CVE-2021-0170 in PROSet
Summary
by MITRE • 02/10/2022
Exposure of Sensitive Information to an Unauthorized Actor in firmware for some Intel(R) PROSet/Wireless Wi-Fi in multiple operating systems and some Killer(TM) Wi-Fi in Windows 10 and 11 may allow an authenticated user to potentially enable information disclosure via local access.
If you want to get best quality of vulnerability data, you may have to visit VulDB.
Analysis
by VulDB Data Team • 08/24/2025
This vulnerability affects Intel PROSet/Wireless Wi-Fi firmware and certain Killer Wi-Fi implementations running on Windows 10 and 11 operating systems. The flaw represents a critical information disclosure issue that arises from improper handling of sensitive data within the wireless network driver components. The vulnerability stems from the firmware's failure to adequately protect confidential information during local access scenarios, creating potential exposure pathways for unauthorized actors who have authenticated access to the system.

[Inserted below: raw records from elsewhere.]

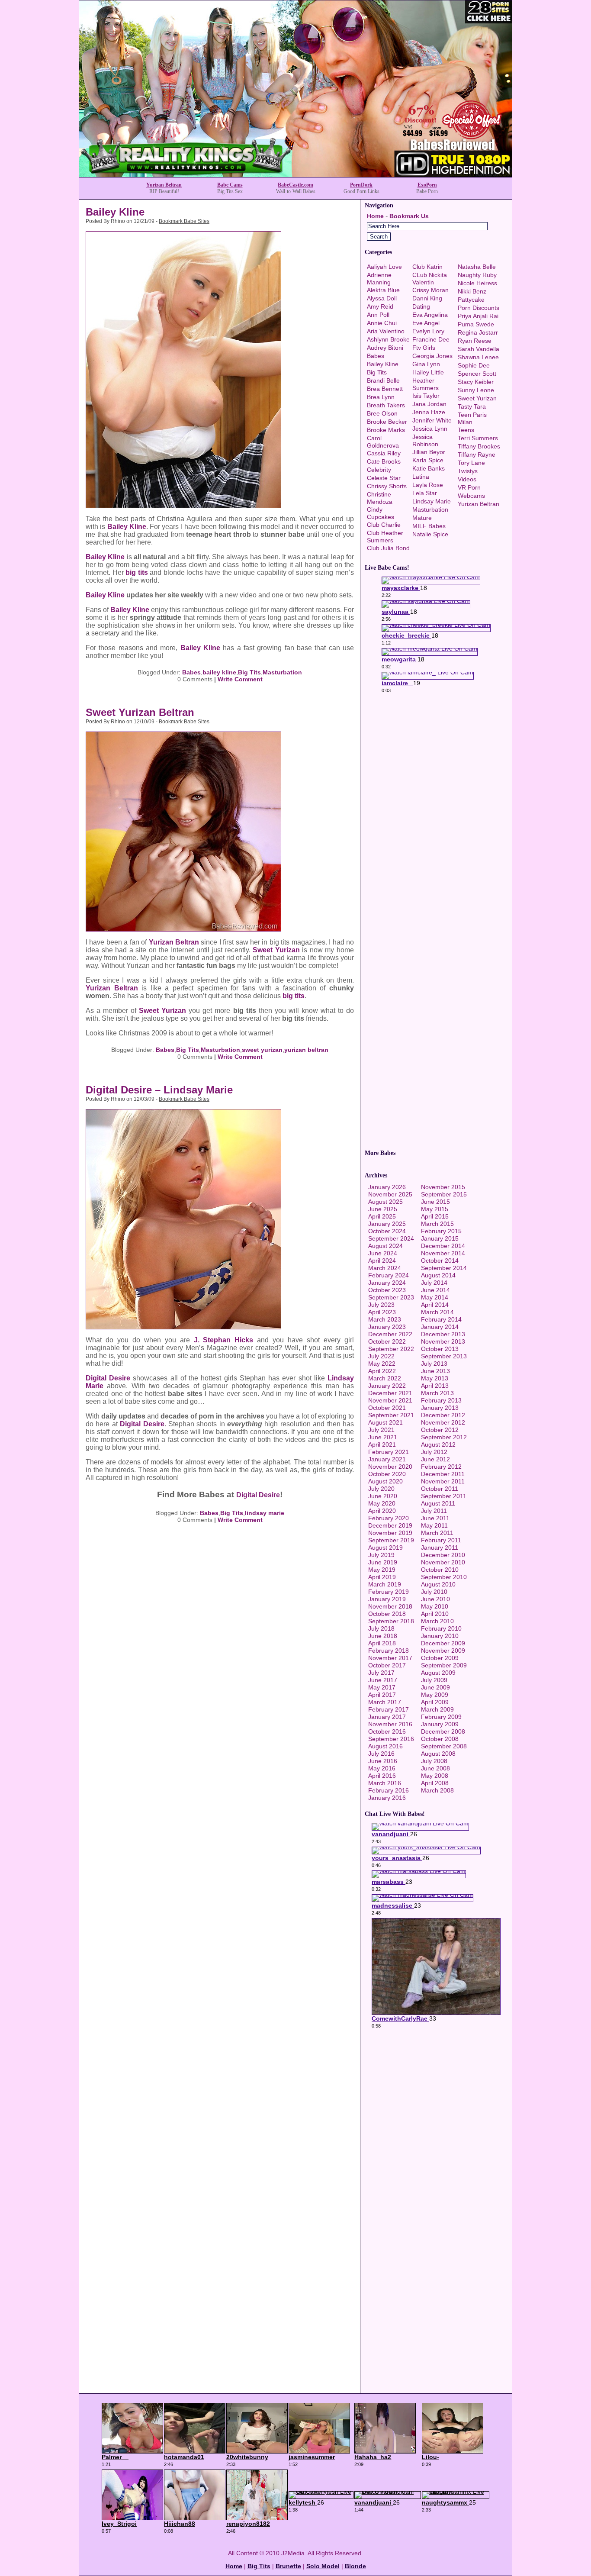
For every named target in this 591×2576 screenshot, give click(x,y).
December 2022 (390, 1334)
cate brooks (384, 461)
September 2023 (391, 1297)
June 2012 (435, 1459)
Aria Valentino (386, 331)
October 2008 (440, 1738)
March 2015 (437, 1223)
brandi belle (383, 380)
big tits (136, 572)
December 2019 (390, 1525)
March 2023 (384, 1319)
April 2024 (382, 1260)
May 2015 (434, 1209)
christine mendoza (379, 498)
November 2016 (390, 1724)
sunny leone (476, 390)
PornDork (361, 185)
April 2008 (435, 1783)
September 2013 (444, 1356)
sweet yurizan (262, 1049)
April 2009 (435, 1702)
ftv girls (423, 347)
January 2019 (387, 1599)
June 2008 (435, 1768)
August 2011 (438, 1503)
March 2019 (384, 1584)
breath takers (386, 405)
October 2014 (440, 1260)
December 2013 (443, 1334)
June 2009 (435, 1687)
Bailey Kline (115, 212)
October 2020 (387, 1473)
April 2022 (382, 1370)
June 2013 (435, 1370)
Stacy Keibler (476, 381)
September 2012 (444, 1437)
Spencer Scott (477, 373)
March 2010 (437, 1621)
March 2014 (437, 1312)
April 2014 (435, 1304)
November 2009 (443, 1650)
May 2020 (381, 1503)
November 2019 (390, 1532)
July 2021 (381, 1429)
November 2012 (443, 1422)
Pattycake (471, 299)
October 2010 (440, 1569)
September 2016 (391, 1738)
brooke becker (387, 421)
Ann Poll (378, 314)
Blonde (355, 2566)
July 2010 (434, 1591)
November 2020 (390, 1466)
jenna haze (428, 412)
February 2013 (441, 1400)
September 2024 (391, 1238)
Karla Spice (427, 460)
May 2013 (434, 1378)
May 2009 (434, 1694)
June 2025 (382, 1209)
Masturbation (282, 672)
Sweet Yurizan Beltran (140, 712)
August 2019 (385, 1547)
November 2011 (443, 1481)
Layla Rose (427, 484)
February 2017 (388, 1709)
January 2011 (439, 1547)
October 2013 (440, 1348)
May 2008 (434, 1775)
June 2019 (382, 1562)
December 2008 (443, 1731)
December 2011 (443, 1473)
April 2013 (435, 1385)
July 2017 (381, 1672)
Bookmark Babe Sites (184, 221)
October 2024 (387, 1231)
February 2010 (441, 1628)
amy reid (380, 306)
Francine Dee (431, 339)
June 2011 (435, 1518)
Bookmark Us (409, 216)
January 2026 (387, 1186)
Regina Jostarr (478, 332)
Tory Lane (471, 462)
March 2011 (437, 1532)
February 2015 (441, 1231)
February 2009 (441, 1716)
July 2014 (434, 1282)
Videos (467, 479)
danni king (427, 298)
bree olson (382, 413)
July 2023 (381, 1304)
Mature (422, 517)
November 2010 (443, 1562)
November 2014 (443, 1253)
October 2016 (387, 1731)
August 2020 (385, 1481)
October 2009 (440, 1657)
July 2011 (434, 1510)
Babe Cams (230, 185)
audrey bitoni (385, 347)
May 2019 (381, 1569)
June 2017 (382, 1679)
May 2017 (381, 1687)
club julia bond (388, 548)
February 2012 (441, 1466)
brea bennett (385, 388)
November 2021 (390, 1400)
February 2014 (441, 1319)
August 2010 (438, 1584)
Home (375, 216)
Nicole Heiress (477, 283)
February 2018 (388, 1650)
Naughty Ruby (477, 274)
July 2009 (434, 1679)
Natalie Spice (430, 534)
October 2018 (387, 1613)
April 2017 (382, 1694)
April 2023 (382, 1312)
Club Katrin (427, 266)
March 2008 (437, 1790)
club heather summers (385, 536)
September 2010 (444, 1576)
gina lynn (426, 364)
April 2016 (382, 1775)
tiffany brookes (479, 446)
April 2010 (435, 1613)
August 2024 (385, 1245)
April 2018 (382, 1643)
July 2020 (381, 1488)
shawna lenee (478, 357)
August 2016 (385, 1746)
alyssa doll (382, 298)
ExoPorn (427, 185)
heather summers (425, 384)
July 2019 (381, 1554)
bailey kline (219, 672)
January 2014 (440, 1326)
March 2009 (437, 1709)
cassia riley (384, 453)
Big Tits (249, 672)
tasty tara (472, 406)
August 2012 (438, 1444)
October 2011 (439, 1488)
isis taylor (426, 395)
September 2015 (444, 1194)
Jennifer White (432, 420)
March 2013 (437, 1393)
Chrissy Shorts (387, 486)
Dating (421, 306)
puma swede (476, 324)
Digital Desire (108, 1378)
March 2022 (384, 1378)
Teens (466, 429)
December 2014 (443, 1245)
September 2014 (444, 1267)
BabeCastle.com (295, 185)
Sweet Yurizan (276, 950)
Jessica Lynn (429, 428)
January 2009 (440, 1724)
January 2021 (387, 1459)
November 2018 (390, 1606)
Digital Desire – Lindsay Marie (159, 1090)
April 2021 (382, 1444)
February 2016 (388, 1790)
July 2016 (381, 1753)
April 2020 (382, 1510)
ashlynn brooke (388, 339)
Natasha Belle (477, 266)
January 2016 (387, 1797)
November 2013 (443, 1341)
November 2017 (390, 1657)
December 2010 (443, 1554)
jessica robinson (425, 440)
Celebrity (379, 469)
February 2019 (388, 1591)
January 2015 (440, 1238)
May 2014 (434, 1297)
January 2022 (387, 1385)
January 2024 (387, 1282)
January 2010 (440, 1635)
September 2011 (443, 1496)
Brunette (288, 2566)
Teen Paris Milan (472, 418)
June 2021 (382, 1437)
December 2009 (443, 1643)
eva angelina (430, 314)
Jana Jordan (429, 403)
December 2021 (390, 1393)
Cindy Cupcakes (380, 513)
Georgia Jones (432, 355)
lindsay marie (264, 1512)
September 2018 (391, 1621)
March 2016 (384, 1783)
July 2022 (381, 1356)
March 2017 (384, 1702)
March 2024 (384, 1267)
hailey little (428, 372)
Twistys (468, 470)
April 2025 (382, 1216)
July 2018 (381, 1628)
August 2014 (438, 1275)
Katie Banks (428, 468)
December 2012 (443, 1415)
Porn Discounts (478, 307)
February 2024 (388, 1275)
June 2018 (382, 1635)
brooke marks (386, 429)
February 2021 (388, 1451)
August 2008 (438, 1753)
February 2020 (388, 1518)
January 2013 (440, 1407)
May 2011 (434, 1525)
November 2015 (443, 1186)
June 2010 (435, 1599)
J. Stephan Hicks (224, 1340)
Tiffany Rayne (476, 454)
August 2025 (385, 1201)
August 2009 (438, 1672)
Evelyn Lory (428, 331)
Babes (191, 672)
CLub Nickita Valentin (429, 278)
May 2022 (381, 1363)
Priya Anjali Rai (478, 316)
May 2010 (434, 1606)
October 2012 (440, 1429)
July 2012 (434, 1451)
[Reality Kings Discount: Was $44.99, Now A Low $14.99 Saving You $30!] (295, 174)
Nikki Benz (472, 291)
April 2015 (435, 1216)
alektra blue (383, 290)
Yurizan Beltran (164, 185)
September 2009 (444, 1665)
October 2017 (387, 1665)
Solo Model (323, 2566)
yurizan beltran (306, 1049)
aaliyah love (384, 266)
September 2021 (391, 1415)
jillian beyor (428, 451)
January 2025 (387, 1223)
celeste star (384, 477)
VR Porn (469, 487)
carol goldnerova (383, 442)
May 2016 (381, 1768)
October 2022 (387, 1341)
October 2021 (387, 1407)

The technical implementation of this vulnerability resides in the wireless driver firmware where sensitive configuration parameters and network credentials may be accessible through improper access controls. Attackers with local authenticated access can exploit this weakness to extract confidential data that should remain protected within the system's memory spaces. This exposure occurs due to inadequate input validation and insufficient privilege separation mechanisms within the firmware components, allowing information leakage through direct memory access or API calls that should have been restricted to authorized processes only.
From an operational perspective, this vulnerability creates significant risk for enterprise environments where wireless network configurations contain sensitive organizational data including network authentication credentials, SSID information, and configuration parameters that could be leveraged for further attacks. The impact extends beyond simple information disclosure as the leaked data could potentially enable attackers to perform network reconnaissance, conduct man-in-the-middle attacks, or establish persistent access points within the network infrastructure. The vulnerability is particularly concerning because it operates at the firmware level, making detection and remediation more complex than typical software vulnerabilities.
The security implications align with CWE-200, which addresses improper exposure of sensitive information, and maps to ATT&CK technique T1082 for system information discovery and T1566 for credential access. Organizations should implement immediate mitigations including firmware updates from Intel and Killer, proper access controls, network segmentation, and monitoring for unauthorized local access attempts. Additionally, security teams should conduct thorough vulnerability assessments of wireless network components and implement network behavior analytics to detect anomalous access patterns that might indicate exploitation attempts. The recommended remediation approach includes applying vendor-provided firmware patches, disabling unnecessary wireless features, and maintaining strict access control policies for local system access.